New Economics Papers
on Market Microstructure
Issue of 2011‒10‒22
two papers chosen by
Thanos Verousis


  1. Distinguishing manipulated stocks via trading network analysis By Xiao-Qian Sun; Xue-Qi Cheng; Hua-Wei Shen; Zhao-Yang Wang
  2. Time Scales in Futures Markets and Applications By Laurent Schoeffel

  1. By: Xiao-Qian Sun; Xue-Qi Cheng; Hua-Wei Shen; Zhao-Yang Wang
    Abstract: Manipulation is an important issue for both developed and emerging stock markets. For the study of manipulation, it is critical to analyze investor behavior in the stock market. In this paper, an analysis of the full transaction records of over a hundred stocks in a one-year period is conducted. For each stock, a trading network is constructed to characterize the relations among its investors. In trading networks, nodes represent investors and a directed link connects a stock seller to a buyer with the total trade size as the weight of the link, and the node strength is the sum of all edge weights of a node. For all these trading networks, we find that the node degree and node strength both have tails following a power-law distribution. Compared with non-manipulated stocks, manipulated stocks have a high lower bound of the power-law tail, a high average degree of the trading network and a low correlation between the price return and the seller-buyer ratio. These findings may help us to detect manipulated stocks.
    Date: 2011–10
    URL: http://d.repec.org/n?u=RePEc:arx:papers:1110.2260&r=mst
  2. By: Laurent Schoeffel (CEA Saclay)
    Abstract: The probability distribution of log-returns for financial time series, sampled at high frequency, is the basis for any further developments in quantitative finance. In this letter, we present experimental results based on a large set of time series on futures.
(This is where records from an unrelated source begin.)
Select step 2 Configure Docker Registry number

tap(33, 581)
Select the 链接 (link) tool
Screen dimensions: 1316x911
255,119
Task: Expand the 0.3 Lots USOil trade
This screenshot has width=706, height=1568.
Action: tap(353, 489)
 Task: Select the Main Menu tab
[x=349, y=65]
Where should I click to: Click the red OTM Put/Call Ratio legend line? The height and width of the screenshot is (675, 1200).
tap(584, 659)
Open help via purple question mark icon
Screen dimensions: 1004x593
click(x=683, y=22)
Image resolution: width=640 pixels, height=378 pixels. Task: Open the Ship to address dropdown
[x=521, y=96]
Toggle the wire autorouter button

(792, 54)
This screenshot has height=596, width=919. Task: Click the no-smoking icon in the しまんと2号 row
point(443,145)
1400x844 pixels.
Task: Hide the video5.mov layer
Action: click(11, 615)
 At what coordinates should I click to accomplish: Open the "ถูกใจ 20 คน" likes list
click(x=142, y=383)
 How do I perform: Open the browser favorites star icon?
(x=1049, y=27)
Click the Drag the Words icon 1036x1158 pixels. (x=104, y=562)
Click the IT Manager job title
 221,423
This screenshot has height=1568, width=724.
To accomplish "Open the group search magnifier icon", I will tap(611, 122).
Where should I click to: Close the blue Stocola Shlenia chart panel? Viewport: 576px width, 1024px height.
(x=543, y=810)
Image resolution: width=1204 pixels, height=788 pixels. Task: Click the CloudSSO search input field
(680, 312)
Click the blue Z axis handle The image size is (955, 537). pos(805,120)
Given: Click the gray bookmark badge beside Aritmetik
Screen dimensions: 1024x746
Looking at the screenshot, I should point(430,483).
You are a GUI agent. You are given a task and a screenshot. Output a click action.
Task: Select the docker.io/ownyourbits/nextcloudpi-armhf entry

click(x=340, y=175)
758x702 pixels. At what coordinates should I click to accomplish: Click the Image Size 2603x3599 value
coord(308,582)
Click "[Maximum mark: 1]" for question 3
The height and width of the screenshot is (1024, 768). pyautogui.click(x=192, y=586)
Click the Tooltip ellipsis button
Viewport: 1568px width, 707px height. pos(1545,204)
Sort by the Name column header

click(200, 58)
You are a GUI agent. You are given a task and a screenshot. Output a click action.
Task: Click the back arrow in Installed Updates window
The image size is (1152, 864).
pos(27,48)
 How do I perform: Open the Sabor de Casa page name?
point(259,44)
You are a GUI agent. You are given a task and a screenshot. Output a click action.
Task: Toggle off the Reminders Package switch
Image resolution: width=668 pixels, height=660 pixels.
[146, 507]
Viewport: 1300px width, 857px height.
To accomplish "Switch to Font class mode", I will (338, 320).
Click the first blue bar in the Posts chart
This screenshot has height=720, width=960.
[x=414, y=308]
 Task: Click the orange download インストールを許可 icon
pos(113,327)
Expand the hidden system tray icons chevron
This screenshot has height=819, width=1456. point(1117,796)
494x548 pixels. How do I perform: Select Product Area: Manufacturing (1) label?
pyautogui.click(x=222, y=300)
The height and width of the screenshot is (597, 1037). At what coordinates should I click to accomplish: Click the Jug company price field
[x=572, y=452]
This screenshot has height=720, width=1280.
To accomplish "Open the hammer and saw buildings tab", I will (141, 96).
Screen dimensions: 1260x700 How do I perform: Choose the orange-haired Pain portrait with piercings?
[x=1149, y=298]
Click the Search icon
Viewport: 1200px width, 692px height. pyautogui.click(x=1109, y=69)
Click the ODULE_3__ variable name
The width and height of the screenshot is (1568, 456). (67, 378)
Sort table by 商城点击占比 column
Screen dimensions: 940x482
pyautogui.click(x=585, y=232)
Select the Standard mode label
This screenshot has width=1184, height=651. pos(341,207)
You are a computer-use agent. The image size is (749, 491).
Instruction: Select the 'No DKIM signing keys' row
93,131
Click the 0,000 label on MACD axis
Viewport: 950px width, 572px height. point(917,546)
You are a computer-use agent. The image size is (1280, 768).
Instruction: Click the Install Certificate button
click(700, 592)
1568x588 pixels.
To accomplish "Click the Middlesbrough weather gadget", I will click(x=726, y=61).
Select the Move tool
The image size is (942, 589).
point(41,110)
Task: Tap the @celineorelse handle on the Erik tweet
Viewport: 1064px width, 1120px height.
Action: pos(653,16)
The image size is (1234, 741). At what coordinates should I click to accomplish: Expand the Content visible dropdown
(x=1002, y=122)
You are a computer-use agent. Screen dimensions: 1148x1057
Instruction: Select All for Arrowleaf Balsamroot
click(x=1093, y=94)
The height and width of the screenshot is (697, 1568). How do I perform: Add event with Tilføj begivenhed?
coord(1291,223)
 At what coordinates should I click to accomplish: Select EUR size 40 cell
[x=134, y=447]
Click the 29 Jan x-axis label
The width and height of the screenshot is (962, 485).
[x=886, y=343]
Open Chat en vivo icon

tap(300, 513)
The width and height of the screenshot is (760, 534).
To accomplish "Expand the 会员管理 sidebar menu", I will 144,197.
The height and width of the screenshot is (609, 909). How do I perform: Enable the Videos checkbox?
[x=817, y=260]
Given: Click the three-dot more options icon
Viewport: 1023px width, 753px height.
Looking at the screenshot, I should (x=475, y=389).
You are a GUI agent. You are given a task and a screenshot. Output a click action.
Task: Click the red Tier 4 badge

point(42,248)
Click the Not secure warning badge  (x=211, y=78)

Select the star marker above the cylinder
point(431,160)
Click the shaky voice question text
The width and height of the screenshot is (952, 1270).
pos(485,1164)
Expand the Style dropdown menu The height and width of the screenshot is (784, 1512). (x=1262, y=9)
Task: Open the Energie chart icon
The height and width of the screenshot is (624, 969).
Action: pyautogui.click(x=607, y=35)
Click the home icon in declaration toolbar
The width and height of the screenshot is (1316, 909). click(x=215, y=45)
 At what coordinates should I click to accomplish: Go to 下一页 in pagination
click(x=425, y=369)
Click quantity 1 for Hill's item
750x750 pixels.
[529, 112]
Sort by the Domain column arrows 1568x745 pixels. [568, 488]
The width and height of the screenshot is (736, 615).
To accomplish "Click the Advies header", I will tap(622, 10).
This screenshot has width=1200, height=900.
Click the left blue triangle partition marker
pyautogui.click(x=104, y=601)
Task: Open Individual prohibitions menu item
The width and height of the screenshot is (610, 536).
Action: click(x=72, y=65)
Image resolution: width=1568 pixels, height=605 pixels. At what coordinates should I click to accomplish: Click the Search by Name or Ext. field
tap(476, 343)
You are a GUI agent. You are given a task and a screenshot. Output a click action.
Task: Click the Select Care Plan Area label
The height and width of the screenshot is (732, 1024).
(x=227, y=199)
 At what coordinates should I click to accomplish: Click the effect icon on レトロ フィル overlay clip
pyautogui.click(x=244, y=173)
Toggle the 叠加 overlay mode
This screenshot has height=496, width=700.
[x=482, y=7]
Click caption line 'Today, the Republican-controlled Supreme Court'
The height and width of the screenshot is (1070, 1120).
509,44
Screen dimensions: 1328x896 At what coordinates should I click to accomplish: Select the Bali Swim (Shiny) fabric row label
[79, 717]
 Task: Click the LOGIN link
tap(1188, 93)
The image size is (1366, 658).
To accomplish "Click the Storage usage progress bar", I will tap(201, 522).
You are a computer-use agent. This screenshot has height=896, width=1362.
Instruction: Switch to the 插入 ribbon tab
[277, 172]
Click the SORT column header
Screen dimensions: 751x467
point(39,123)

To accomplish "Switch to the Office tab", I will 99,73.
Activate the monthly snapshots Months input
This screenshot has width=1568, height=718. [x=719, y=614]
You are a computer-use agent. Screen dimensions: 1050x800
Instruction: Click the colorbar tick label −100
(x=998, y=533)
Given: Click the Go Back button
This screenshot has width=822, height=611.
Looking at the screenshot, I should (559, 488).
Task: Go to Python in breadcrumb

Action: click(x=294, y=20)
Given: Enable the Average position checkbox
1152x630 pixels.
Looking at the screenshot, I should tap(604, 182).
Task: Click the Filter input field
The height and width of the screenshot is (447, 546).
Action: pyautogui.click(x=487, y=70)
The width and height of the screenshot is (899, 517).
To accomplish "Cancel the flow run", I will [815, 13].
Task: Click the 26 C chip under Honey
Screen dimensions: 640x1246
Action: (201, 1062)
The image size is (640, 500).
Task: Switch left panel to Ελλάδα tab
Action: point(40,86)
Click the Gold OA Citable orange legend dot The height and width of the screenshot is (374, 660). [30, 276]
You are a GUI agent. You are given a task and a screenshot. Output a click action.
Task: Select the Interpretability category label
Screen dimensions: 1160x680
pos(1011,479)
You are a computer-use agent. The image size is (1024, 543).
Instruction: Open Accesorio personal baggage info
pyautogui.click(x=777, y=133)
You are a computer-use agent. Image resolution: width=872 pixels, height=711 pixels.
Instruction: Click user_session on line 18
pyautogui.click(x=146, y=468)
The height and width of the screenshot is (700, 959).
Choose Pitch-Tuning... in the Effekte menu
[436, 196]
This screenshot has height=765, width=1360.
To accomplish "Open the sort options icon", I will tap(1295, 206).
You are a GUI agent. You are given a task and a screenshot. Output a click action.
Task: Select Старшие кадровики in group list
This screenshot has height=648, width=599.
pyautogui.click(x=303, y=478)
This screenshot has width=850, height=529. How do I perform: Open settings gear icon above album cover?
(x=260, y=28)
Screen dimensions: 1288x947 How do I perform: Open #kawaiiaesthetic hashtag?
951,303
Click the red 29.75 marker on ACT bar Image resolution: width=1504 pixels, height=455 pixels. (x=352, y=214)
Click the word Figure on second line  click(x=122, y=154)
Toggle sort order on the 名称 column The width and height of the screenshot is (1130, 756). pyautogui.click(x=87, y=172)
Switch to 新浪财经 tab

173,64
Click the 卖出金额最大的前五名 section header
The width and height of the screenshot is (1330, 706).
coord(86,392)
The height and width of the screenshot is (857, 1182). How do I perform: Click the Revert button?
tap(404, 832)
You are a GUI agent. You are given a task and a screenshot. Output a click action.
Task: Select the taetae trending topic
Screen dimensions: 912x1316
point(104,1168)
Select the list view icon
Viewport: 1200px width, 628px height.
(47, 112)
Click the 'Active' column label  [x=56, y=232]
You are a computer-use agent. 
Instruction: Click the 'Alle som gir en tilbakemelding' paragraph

We show that the t-distribution with $\nu \simeq 3$ gives a nice description of almost all data series considered for a time scale $\Delta t$ below 1 hour. For $\Delta t \ge 8$ hours, the Gaussian regime is reached. A particular focus has been put on the DAX and Euro futures. This appears to be a quite general result that stays robust on a large set of futures, but not on any data sets. In this sense, this is not universal. A technique using factorial moments defined on a sequence of returns is described and similar results for time scales are obtained. Let us note that from a fundamental point of view, there is no clear reason why DAX and Euro futures should present similar behavior with respect to their return distributions. Both are complex markets where many internal and external factors interact at each instant to determine the transaction price. These factors are certainly different for an index on a change parity (Euro) and an index on stocks (DAX). Thus, this is striking that we can identify universal statistical features in price fluctuations of these markets. This is really the advantage of micro-structure analysis to prompt unified approaches of different kinds of markets. Finally, we examine the relation of power law distribution of returns with another scaling behavior of the data encoded into the Hurst exponent. We have obtained $H=0.54 \pm 0.04$ for DAX and $H=0.51 \pm 0.03$ for Euro futures.